Rapid axonal transport of glycerophospholipids in regenerating hypoglossal nerve of the rabbit.

The intraaxonal transport of phospholipids in regenerating hypoglossal nerve of the rabbit was investigated by administration of labeled lipid precursors into the medulla oblongata. At various time intervals after crushing the left hypoglossal nerve at the level of the digastric muscle, a mixture of 60 mu Ci of [2-3H]glycerol and 15 mu Ci of [1-14C]palmitate, dissolved in 15% bovine serum albumin, was injected into the calamus scriptorius of the fourth ventricle. The amount and the pattern of labeling of glycerophospholipids synthesized in the motor neurons were determined. Three days after nerve crush there was an accumulation of labeled glycerophospholipids immediately proximal to the injury site. Seven days after crushing, the regenerating nerve incorporated rapidly transported labeled lipids in greater amounts than the contralateral normal nerve; the incorporation was elevated along the entire length of the nerve containing both regenerating axons and the post-crush sprouting terminals. The difference between the two sides increased up to 14 days, but disappeared as regeneration proceeded (21-45 days). The "pool" of radioactive lipids remaining in the cell bodies of hypoglossal nuclei, in the segments of nerve, both proximal and distal to the crush site, and in all the segments of uncrushed nerve was similar 6-12 h after labeling.
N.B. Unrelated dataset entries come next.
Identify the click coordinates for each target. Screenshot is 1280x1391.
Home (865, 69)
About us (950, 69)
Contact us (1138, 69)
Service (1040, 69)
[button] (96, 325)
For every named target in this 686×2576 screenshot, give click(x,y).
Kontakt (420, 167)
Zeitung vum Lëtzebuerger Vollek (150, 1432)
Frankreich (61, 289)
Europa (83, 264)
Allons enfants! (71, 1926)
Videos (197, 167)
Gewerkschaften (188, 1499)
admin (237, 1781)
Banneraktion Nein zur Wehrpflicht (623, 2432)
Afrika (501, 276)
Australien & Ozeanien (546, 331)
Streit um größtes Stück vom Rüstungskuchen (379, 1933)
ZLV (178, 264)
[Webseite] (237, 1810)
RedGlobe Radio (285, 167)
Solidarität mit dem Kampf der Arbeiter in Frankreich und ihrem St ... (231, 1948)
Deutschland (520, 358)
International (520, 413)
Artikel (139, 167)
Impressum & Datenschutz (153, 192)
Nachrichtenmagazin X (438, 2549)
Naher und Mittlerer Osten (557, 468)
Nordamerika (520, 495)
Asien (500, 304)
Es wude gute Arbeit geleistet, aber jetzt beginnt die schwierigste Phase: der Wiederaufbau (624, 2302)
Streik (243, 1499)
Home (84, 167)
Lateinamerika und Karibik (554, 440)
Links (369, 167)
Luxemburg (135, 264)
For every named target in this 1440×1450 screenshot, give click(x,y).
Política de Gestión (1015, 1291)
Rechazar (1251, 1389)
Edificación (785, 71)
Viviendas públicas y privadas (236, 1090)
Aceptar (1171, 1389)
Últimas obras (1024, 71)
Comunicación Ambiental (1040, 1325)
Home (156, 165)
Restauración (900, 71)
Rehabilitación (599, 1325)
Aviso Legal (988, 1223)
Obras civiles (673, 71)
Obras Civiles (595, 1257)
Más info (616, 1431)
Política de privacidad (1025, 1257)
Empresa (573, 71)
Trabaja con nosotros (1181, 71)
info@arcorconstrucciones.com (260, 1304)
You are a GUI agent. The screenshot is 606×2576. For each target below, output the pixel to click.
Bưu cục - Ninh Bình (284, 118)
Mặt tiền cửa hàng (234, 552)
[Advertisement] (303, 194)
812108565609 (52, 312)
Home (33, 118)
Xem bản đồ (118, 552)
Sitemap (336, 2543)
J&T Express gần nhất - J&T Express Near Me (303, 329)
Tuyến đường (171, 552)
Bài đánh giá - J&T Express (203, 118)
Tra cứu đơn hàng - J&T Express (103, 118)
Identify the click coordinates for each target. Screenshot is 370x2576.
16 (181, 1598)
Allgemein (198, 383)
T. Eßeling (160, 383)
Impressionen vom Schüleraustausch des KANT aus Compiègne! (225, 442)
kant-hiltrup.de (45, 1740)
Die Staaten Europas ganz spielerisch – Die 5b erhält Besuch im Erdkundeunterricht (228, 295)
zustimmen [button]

Among the phospholipids, the highest 3H and 14C radioactivity was observed in phosphatidylcholine and phosphatidylethanolamine. These results support the hypothesis than an increase in the amount of glycerophospholipids, conveyed by rapid axonal transport, takes place in the first 2 weeks during nerve regeneration. The increased transport of lipids presumably reflects an augmented demand for membrane precursors during the sprouting process.